The Guennol Lioness is a 3.25-inch (8.3-cm) tall white limestone figure created 5,000 years ago in Mesopotamia -- the cradle of civilization between the Tigris and Euphrates rivers mostly in modern Iraq and Iran. The sculpture is considered one of the last known masterworks from its era in private hands, the auction house said.
The buyer's identity was not revealed.
The price of $57.16 million topped the previous record of $29.16 million for a sculpture sold at auction that was held by Picasso's "Tete de femme (Dora Maar)" which went for $29.16 million in November, Sotheby's said.
The previous record for an antiquity was $28.6 million for a 2,000-year-old Roman bronze sold in June.

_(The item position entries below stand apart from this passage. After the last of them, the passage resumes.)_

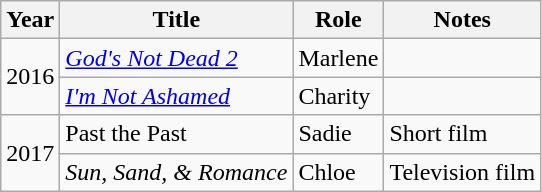
2016 [30, 77]
Past the Past [176, 134]
Notes [462, 20]
Television film [462, 172]
Marlene [338, 58]
Chloe [338, 172]
Year [30, 20]
God's Not Dead 2 [176, 58]
Role [338, 20]
Sun, Sand, & Romance [176, 172]
2017 [30, 153]
Sadie [338, 134]
I'm Not Ashamed [176, 96]
Short film [462, 134]
Charity [338, 96]
Title [176, 20]
Capture the cell that displays the provided text and extract its [X, Y] central coordinate. 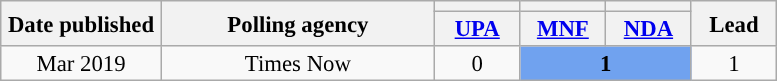
NDA [649, 30]
Times Now [298, 64]
Lead [734, 24]
MNF [563, 30]
Mar 2019 [82, 64]
0 [477, 64]
UPA [477, 30]
Date published [82, 24]
Polling agency [298, 24]
Pinpoint the cell where the given text exists, returning its (x, y) midpoint coordinate. 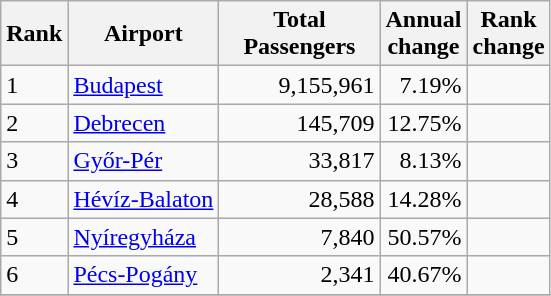
7.19% (424, 85)
9,155,961 (300, 85)
28,588 (300, 199)
33,817 (300, 161)
7,840 (300, 237)
4 (34, 199)
Annualchange (424, 34)
14.28% (424, 199)
1 (34, 85)
Rankchange (508, 34)
Pécs-Pogány (144, 275)
Airport (144, 34)
Debrecen (144, 123)
12.75% (424, 123)
3 (34, 161)
2,341 (300, 275)
Budapest (144, 85)
145,709 (300, 123)
Hévíz-Balaton (144, 199)
6 (34, 275)
50.57% (424, 237)
40.67% (424, 275)
5 (34, 237)
Nyíregyháza (144, 237)
8.13% (424, 161)
Győr-Pér (144, 161)
2 (34, 123)
TotalPassengers (300, 34)
Rank (34, 34)
Output the [X, Y] coordinate of the center of the cell containing the given text.  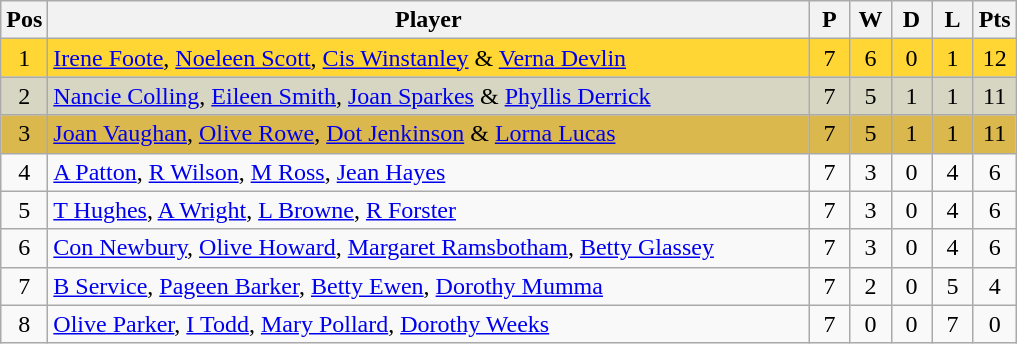
Pos [24, 20]
8 [24, 324]
P [830, 20]
A Patton, R Wilson, M Ross, Jean Hayes [428, 172]
Nancie Colling, Eileen Smith, Joan Sparkes & Phyllis Derrick [428, 96]
W [870, 20]
Olive Parker, I Todd, Mary Pollard, Dorothy Weeks [428, 324]
T Hughes, A Wright, L Browne, R Forster [428, 210]
Irene Foote, Noeleen Scott, Cis Winstanley & Verna Devlin [428, 58]
Player [428, 20]
Con Newbury, Olive Howard, Margaret Ramsbotham, Betty Glassey [428, 248]
Joan Vaughan, Olive Rowe, Dot Jenkinson & Lorna Lucas [428, 134]
12 [994, 58]
L [952, 20]
Pts [994, 20]
B Service, Pageen Barker, Betty Ewen, Dorothy Mumma [428, 286]
D [912, 20]
Capture the cell that displays the provided text and extract its [x, y] central coordinate. 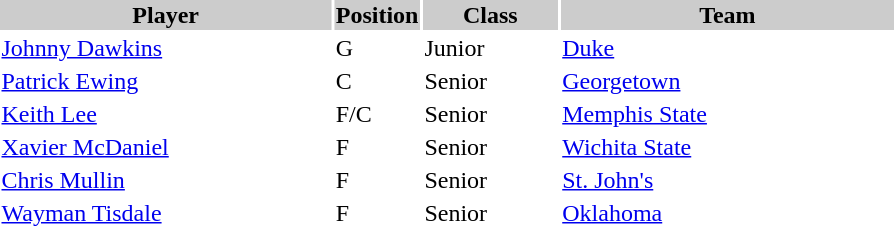
Johnny Dawkins [166, 48]
Patrick Ewing [166, 81]
Keith Lee [166, 114]
Xavier McDaniel [166, 147]
St. John's [728, 180]
Wichita State [728, 147]
G [377, 48]
Junior [490, 48]
Position [377, 15]
Duke [728, 48]
Chris Mullin [166, 180]
C [377, 81]
F/C [377, 114]
Memphis State [728, 114]
Georgetown [728, 81]
Class [490, 15]
Player [166, 15]
Team [728, 15]
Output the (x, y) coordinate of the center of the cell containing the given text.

The Guennol Lioness was put up for sale by a trust established by the collectors Alastair Bradley Martin and his wife Edith, who acquired the piece in 1948. The proceeds were to benefit a charitable trust, Sotheby's said.
"The successful bidder ... will have the distinction of owning one of the oldest, rarest and most beautiful works of art from the ancient world," Richard Keresey, head of Sotheby's antiquities department, said in a news release ahead of the auction.